Willson Junior High was one short block from East 49th Street. It did not have a good reputation. There was always trouble there. There were fights before school, after school, and sometimes, during school.
There was another school in the neighborhood called St. Andrews. It was a Slovak Catholic school that the Slovak boys in the neighborhood attended.
St. Andrews closed and most of my friends came to Willson, where I went to school. Two of my friends who transferred and one of my friends who was already at Willson caused a major shift in a segment of, “Who are the toughest boys at Willson?”
The tough guys, who were previously considered to be the badasses at Willson, were demoted to second string. The new first string were my friends, Blacky Corleon, Ed Jablonksi, and Bob McGee.
To the best of my knowledge, Blacky had never lost a fight. Bob could hit his opponent faster and more frequently than the naked eye could observe. Ed only needed to hit his opponent once and the fight was usually over.
I had never been in a fight at Willson and had only been in one fight at Dunham Elementary—that by some quirk of mysterious happenings, I won.

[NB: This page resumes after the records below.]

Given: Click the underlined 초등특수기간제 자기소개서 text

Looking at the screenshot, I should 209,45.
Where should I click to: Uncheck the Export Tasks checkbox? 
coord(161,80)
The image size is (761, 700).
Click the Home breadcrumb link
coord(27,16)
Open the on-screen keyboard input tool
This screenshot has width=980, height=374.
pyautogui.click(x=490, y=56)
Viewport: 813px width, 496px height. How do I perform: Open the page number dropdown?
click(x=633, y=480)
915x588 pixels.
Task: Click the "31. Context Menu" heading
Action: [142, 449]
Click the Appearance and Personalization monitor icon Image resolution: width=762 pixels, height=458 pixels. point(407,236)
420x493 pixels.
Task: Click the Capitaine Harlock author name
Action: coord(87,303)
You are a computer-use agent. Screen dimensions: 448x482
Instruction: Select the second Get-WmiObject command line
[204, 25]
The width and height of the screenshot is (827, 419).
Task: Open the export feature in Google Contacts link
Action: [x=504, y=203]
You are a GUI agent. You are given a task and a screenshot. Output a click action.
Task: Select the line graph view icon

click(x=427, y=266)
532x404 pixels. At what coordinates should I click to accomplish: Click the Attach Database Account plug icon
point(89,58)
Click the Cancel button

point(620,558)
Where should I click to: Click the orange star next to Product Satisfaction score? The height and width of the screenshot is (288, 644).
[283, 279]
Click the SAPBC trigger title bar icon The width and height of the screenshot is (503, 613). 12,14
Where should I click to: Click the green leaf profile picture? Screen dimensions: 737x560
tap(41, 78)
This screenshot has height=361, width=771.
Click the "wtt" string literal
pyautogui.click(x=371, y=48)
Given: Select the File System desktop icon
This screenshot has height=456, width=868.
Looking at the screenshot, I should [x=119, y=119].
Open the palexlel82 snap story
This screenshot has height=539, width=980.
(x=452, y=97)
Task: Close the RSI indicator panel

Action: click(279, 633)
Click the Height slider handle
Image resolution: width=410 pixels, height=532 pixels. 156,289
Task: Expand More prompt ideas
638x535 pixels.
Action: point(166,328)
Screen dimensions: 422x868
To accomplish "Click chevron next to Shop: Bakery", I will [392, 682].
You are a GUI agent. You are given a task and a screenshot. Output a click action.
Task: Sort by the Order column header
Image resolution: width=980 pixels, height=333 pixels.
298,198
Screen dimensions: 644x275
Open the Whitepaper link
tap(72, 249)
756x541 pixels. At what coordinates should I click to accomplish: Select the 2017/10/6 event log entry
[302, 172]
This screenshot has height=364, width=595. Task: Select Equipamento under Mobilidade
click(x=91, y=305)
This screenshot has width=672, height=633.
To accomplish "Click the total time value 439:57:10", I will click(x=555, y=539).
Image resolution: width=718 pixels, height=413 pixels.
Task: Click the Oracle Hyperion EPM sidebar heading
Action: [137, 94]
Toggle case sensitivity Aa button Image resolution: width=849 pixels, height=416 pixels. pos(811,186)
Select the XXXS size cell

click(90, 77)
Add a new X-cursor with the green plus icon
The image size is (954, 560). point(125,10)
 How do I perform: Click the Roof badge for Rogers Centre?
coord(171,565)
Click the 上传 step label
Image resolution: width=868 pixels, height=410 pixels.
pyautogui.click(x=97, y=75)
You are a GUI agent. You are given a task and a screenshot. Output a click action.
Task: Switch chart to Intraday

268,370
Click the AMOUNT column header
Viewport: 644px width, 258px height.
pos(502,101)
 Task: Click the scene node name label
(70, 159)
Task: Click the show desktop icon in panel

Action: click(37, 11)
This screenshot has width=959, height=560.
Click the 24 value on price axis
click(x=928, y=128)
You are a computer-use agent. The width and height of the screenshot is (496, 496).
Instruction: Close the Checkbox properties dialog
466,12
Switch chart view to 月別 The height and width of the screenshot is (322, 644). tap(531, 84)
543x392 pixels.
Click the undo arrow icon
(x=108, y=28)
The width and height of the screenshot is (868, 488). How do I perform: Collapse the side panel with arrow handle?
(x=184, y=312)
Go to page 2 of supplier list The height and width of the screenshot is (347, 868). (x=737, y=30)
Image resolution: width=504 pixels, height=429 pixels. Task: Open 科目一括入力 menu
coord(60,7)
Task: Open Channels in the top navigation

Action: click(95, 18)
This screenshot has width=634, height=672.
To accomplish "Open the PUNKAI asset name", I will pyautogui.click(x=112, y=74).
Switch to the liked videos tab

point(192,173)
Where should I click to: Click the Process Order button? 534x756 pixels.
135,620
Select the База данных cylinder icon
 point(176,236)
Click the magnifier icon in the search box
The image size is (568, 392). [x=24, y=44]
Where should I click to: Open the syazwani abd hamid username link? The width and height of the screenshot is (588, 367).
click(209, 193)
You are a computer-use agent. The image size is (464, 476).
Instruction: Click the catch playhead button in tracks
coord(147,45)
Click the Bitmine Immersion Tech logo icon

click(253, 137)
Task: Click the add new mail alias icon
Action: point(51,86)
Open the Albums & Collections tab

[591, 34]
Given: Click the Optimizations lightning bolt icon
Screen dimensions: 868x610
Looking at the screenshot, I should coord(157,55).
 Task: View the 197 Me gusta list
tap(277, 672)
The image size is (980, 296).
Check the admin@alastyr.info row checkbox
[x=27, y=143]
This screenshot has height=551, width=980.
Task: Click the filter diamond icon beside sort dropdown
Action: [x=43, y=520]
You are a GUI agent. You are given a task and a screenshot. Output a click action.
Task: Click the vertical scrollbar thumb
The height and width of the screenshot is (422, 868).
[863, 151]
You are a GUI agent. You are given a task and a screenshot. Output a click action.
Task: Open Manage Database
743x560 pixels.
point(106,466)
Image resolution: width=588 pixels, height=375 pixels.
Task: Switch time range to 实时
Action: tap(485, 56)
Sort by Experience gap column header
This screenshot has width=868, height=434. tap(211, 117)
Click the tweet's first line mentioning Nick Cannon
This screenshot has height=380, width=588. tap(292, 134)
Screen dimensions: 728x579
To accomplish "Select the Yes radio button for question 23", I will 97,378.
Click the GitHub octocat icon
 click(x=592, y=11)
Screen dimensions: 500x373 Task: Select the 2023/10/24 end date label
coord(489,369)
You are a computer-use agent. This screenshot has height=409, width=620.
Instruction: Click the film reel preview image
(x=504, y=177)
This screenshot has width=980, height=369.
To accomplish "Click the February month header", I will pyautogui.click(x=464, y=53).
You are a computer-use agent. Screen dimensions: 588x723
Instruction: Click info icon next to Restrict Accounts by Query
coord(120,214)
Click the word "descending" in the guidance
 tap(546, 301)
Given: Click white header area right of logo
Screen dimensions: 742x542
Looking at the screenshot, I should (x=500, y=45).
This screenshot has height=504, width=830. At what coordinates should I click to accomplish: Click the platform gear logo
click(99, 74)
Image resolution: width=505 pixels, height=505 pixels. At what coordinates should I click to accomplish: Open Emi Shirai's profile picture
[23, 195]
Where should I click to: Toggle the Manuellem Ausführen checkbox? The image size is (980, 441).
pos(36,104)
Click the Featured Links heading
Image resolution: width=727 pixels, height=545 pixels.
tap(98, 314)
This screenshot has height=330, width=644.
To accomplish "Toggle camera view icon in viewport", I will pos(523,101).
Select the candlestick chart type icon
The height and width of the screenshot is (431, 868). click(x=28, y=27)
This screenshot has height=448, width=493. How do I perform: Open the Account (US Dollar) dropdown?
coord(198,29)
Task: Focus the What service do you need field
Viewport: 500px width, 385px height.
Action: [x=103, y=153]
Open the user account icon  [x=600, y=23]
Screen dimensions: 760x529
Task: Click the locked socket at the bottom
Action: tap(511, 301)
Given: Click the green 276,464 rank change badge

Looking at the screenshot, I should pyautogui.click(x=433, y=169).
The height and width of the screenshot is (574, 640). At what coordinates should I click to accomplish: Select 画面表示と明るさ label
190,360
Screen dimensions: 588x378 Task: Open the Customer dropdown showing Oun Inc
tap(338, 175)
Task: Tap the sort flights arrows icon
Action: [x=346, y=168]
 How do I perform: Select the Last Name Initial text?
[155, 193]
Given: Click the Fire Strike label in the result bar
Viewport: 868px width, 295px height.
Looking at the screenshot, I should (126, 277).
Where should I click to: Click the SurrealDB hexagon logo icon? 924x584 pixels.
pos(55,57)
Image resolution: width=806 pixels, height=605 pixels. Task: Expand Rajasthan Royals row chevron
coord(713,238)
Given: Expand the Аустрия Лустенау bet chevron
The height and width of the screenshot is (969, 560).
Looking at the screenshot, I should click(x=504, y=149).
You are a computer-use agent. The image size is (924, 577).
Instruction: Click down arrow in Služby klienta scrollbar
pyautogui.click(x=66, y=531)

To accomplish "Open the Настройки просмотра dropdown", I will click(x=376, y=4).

Now, small and skinny me being seen in the company of Blacky, Bob, and Ed made me an untouchable for the rest of my time a Willson. The sun was shining, the birds were singing, and life was good at Willson Junior High.
My Slovak friends were kind of a close-knit group. They were proud of their ethnic heritage and were usually a little wary of outsiders. They would accept you, but there had to be a period of proving your worth as a friend. A common theme to a lot of them was an extreme example of reticence in some of them.
There seemed to be an unwritten rule followed by some of the people of the neighborhood that you should stick to your own affairs and not intrude on other people’s business.
Most of the boys in the neighborhood, upon graduating from high school, looked for a factory job. Maybe 20 years after I left the neighborhood, I ran into a guy from the old neighborhood.
This guy got a job in the White Musical Instrument Factory in the neighborhood. Here, 20 years later, he was still operating the same machine in the same factory. During our conversation, he related to me that he had worked next to the same man who operated the machine next to him for 20 years and he did not even know the man’s name.
He proudly said, “I mind my own business!” I still think about the implications and strangeness of that admission. Some other philosophies like that one were firmly entrenched in the minds of the people in the neighborhood.
I cannot imagine what old country logic caused that dark thinking. There was a line of thought that whatever happens to you in life is what you should expect; whatever comes your way you must make the best of it and be happy with it.
That line of thinking did not seem dark to them: Don’t reach beyond what is expected of you; be grateful for what you have.
Maybe the experiences of the Depression and World War II might have led the people down that road. My father was not Slovak but, he was an adherent to that school of thinking. Later in life, when I told him that I had enrolled at Cleveland State University, he said to me, “Why are you wasting time with that shit?” Why don’t you just get a decent job?”